Pointing records for text and elements
********

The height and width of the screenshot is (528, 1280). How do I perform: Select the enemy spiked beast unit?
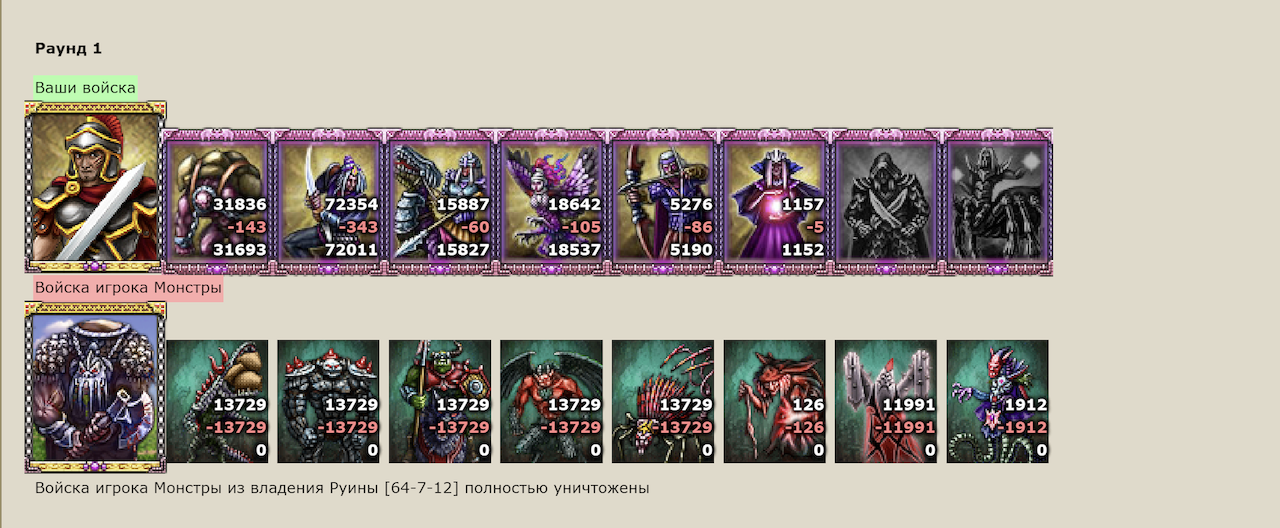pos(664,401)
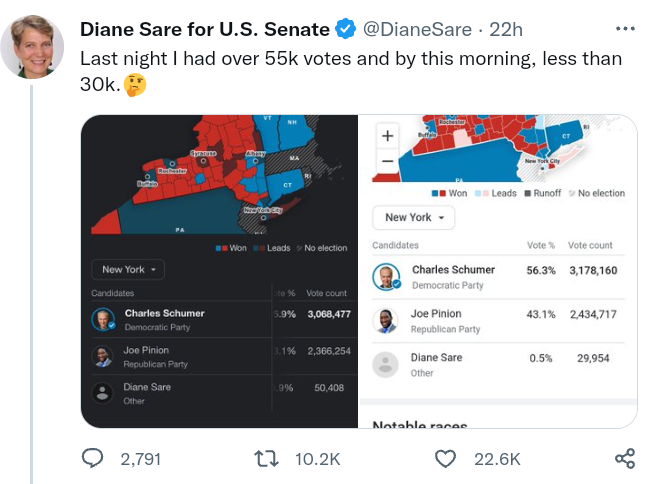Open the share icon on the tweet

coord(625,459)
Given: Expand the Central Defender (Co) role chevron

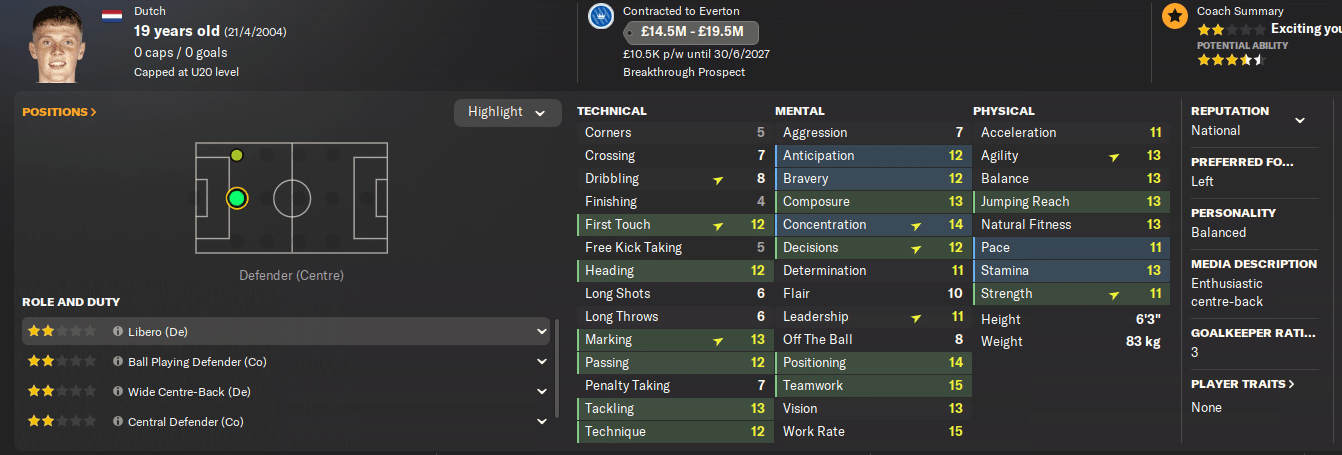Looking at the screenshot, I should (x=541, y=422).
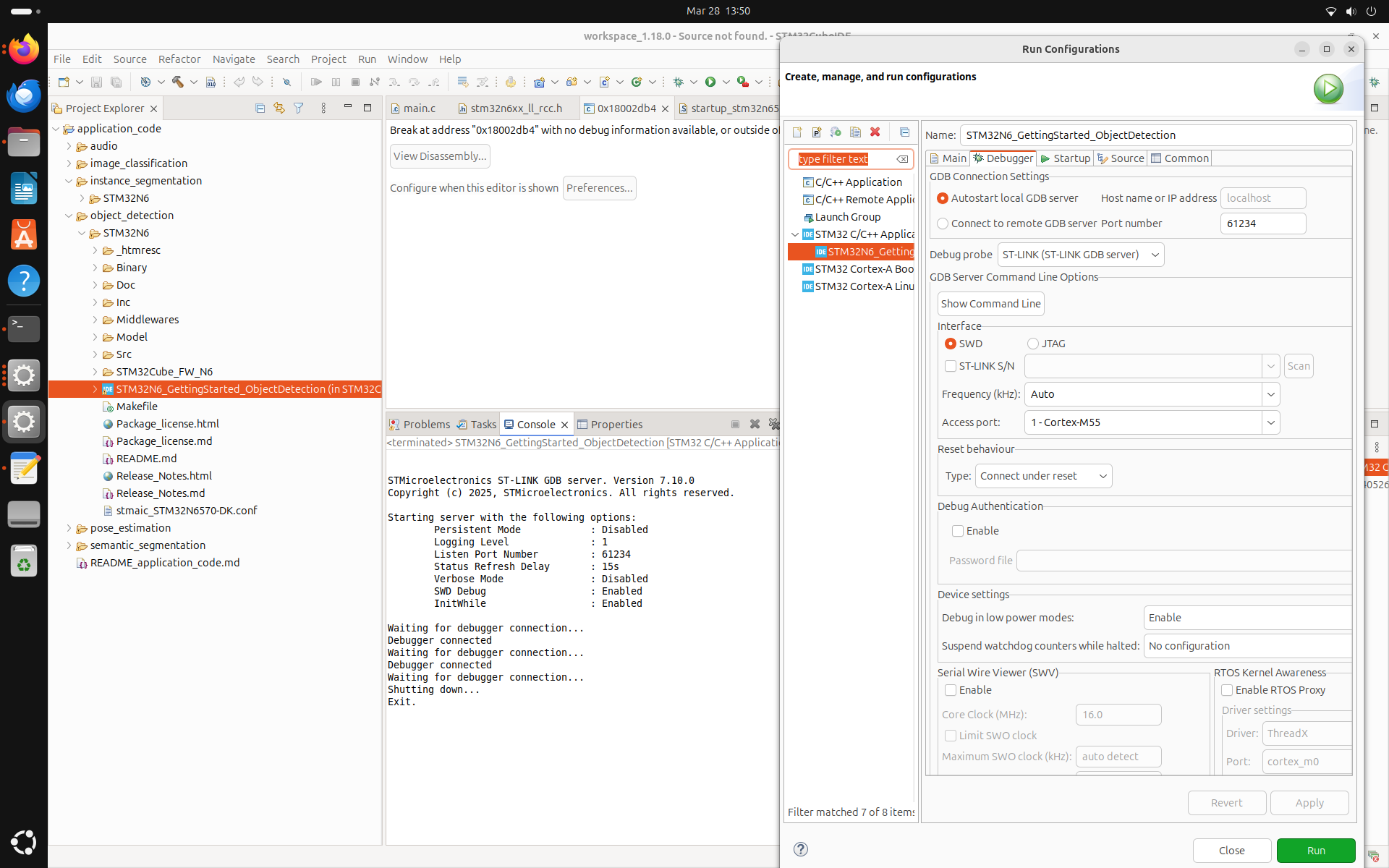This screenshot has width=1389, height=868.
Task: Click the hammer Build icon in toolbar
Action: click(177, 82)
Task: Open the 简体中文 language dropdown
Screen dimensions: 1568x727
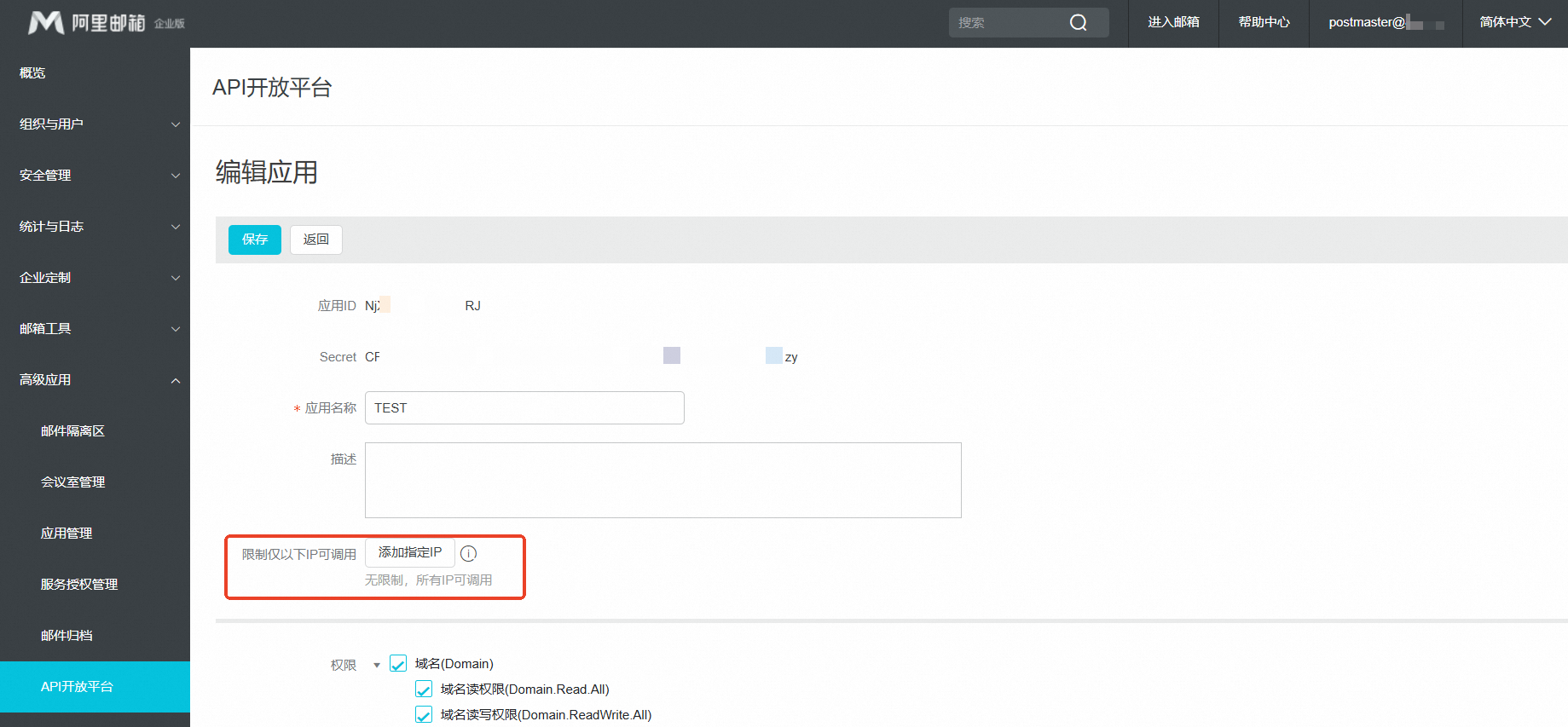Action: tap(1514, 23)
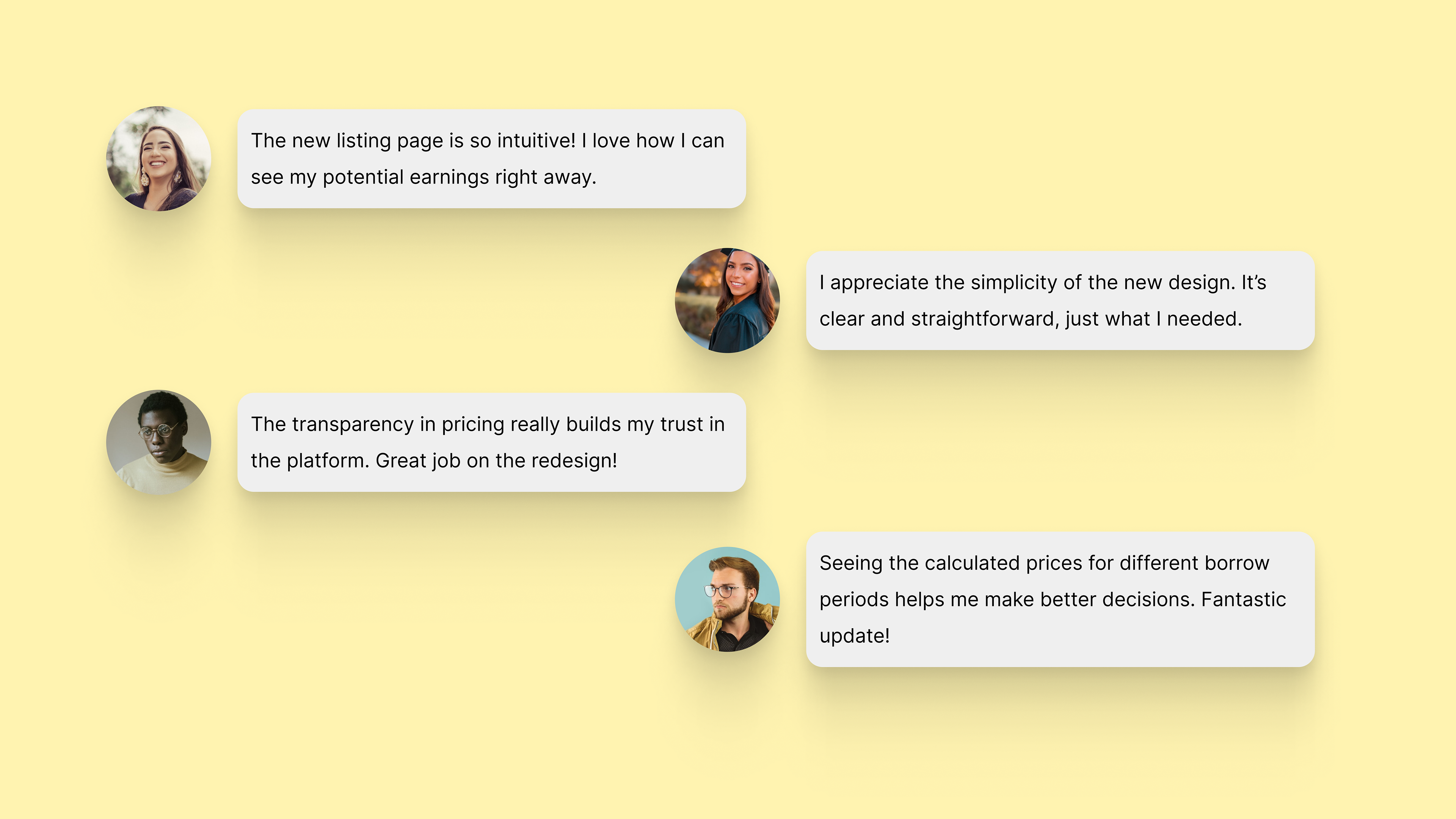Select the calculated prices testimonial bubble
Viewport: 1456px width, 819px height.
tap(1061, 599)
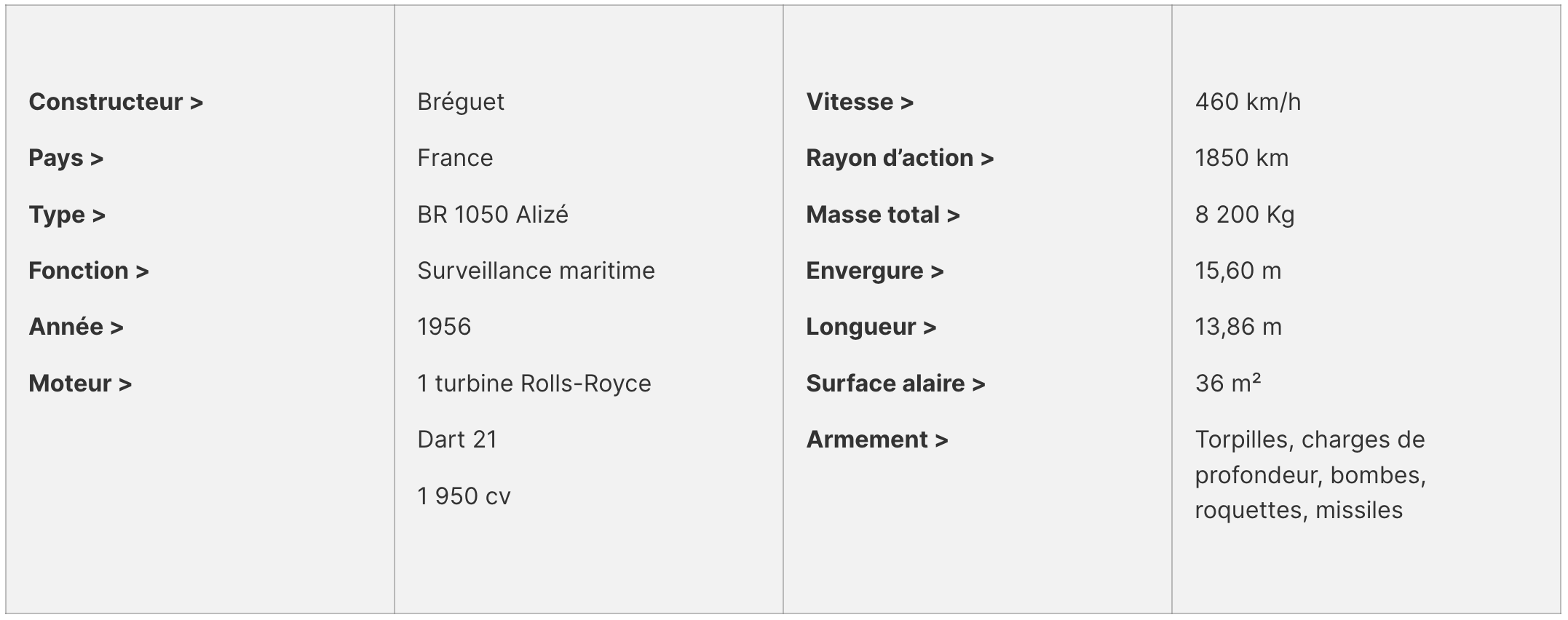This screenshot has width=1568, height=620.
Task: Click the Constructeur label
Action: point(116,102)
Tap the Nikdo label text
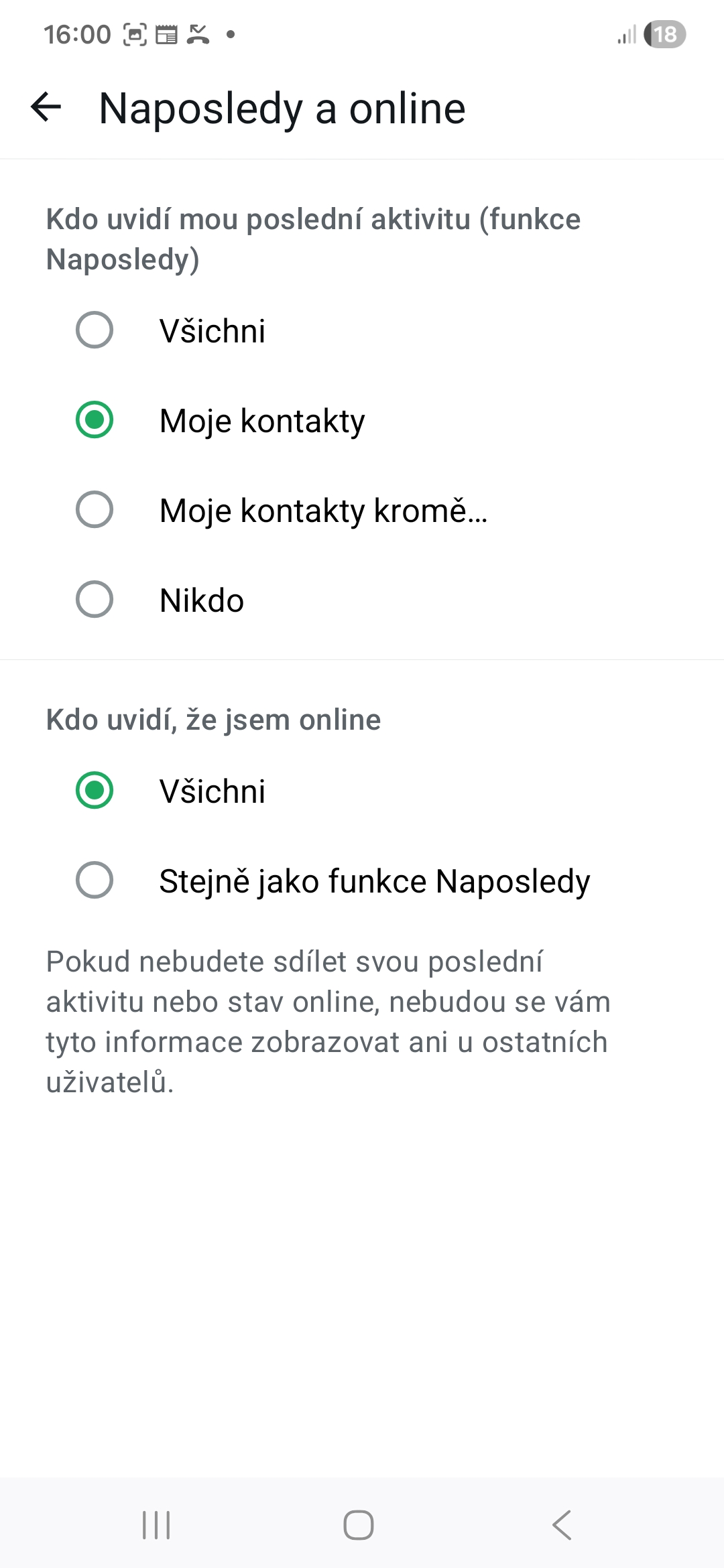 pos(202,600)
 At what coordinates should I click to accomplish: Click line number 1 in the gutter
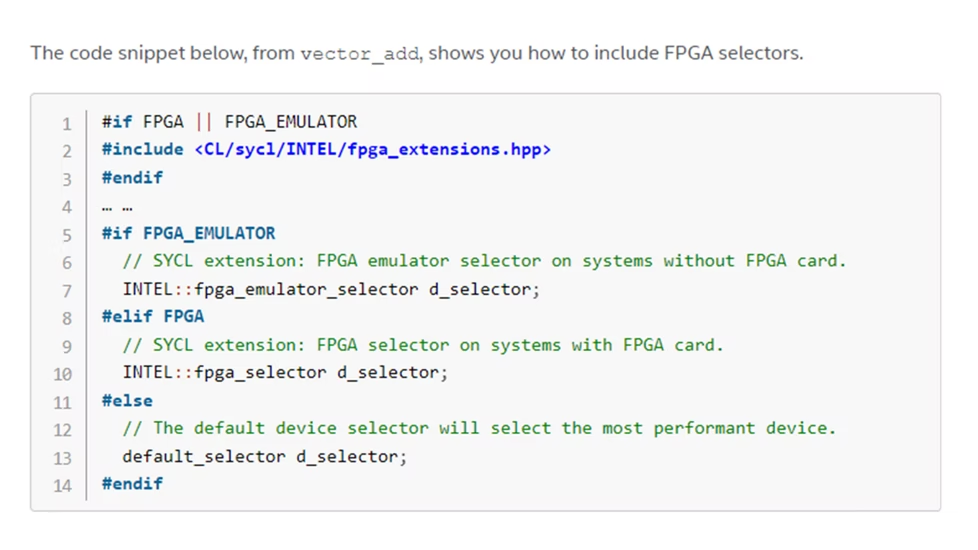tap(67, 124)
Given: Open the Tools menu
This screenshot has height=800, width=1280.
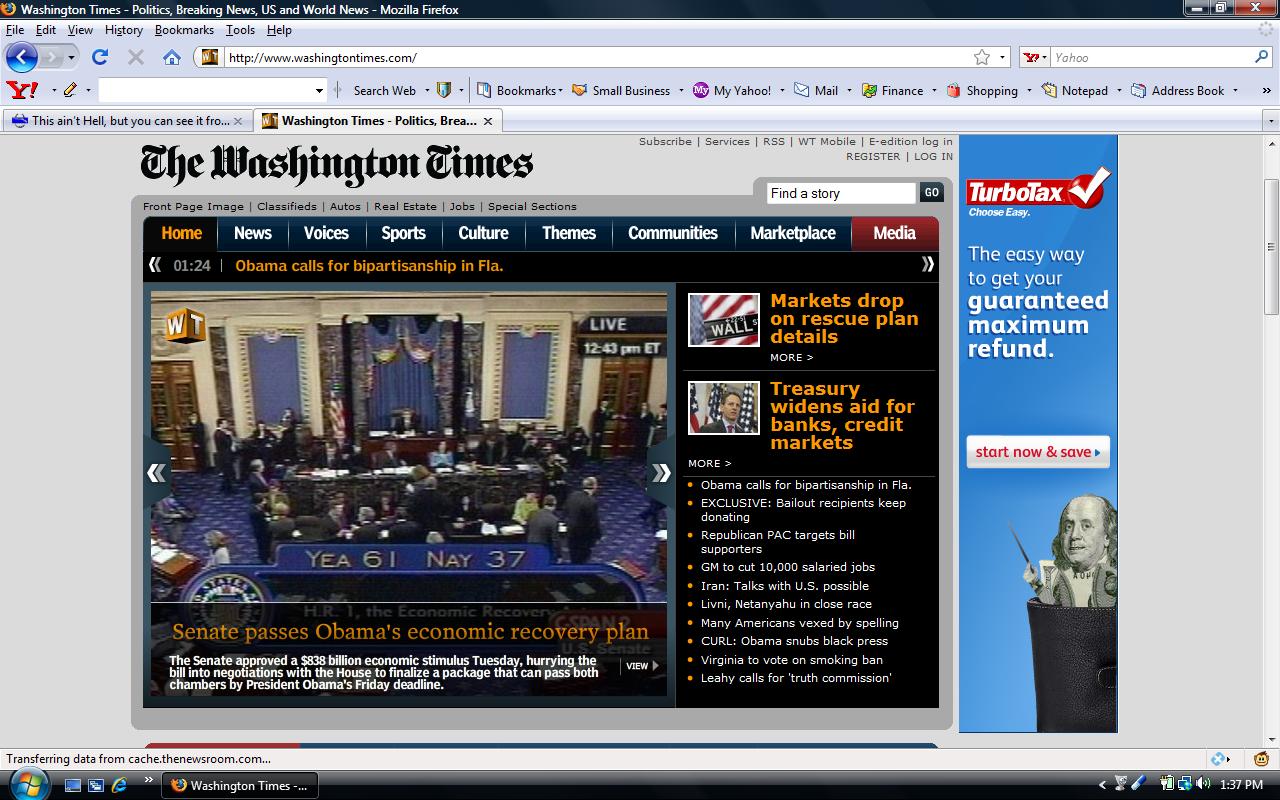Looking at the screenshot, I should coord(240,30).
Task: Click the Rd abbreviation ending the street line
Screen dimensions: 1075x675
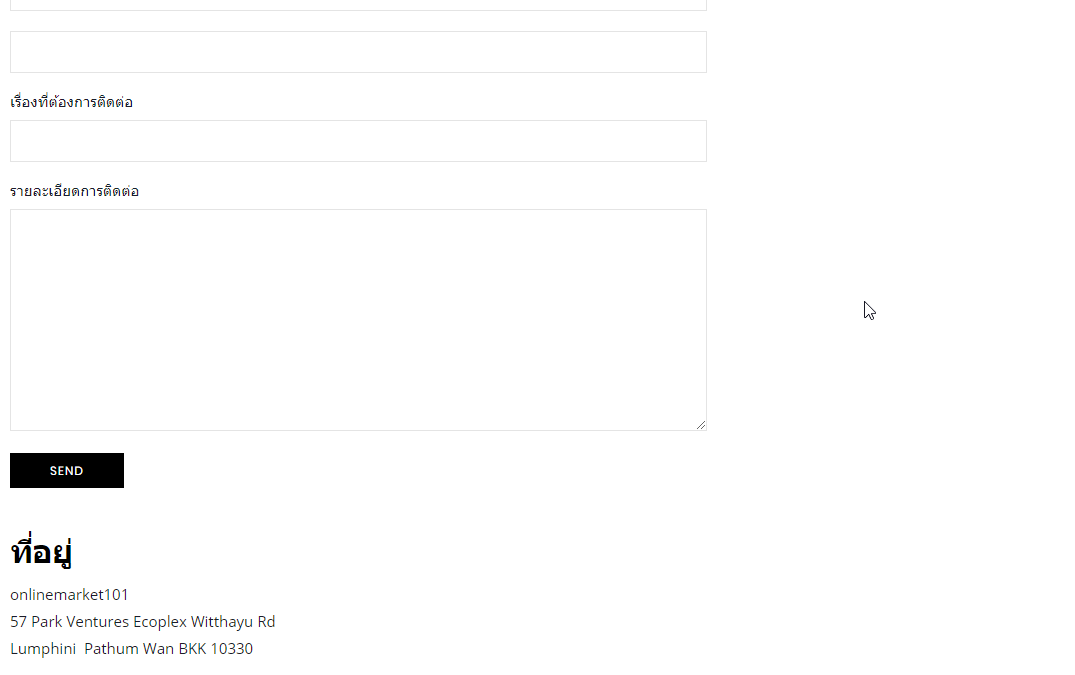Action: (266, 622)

********

- _Request_
Please duplicate the records word for word, starting with the line containing "At what coordinates" and going on through the last line of the records. Leave the pictures out of your copy.

- _Answer below_
 At what coordinates should I click to accomplish: Click line number 1 in the gutter
tap(67, 124)
Given: Open the Tools menu
This screenshot has height=800, width=1280.
Looking at the screenshot, I should coord(240,30).
Task: Click the Rd abbreviation ending the street line
Screen dimensions: 1075x675
Action: (266, 622)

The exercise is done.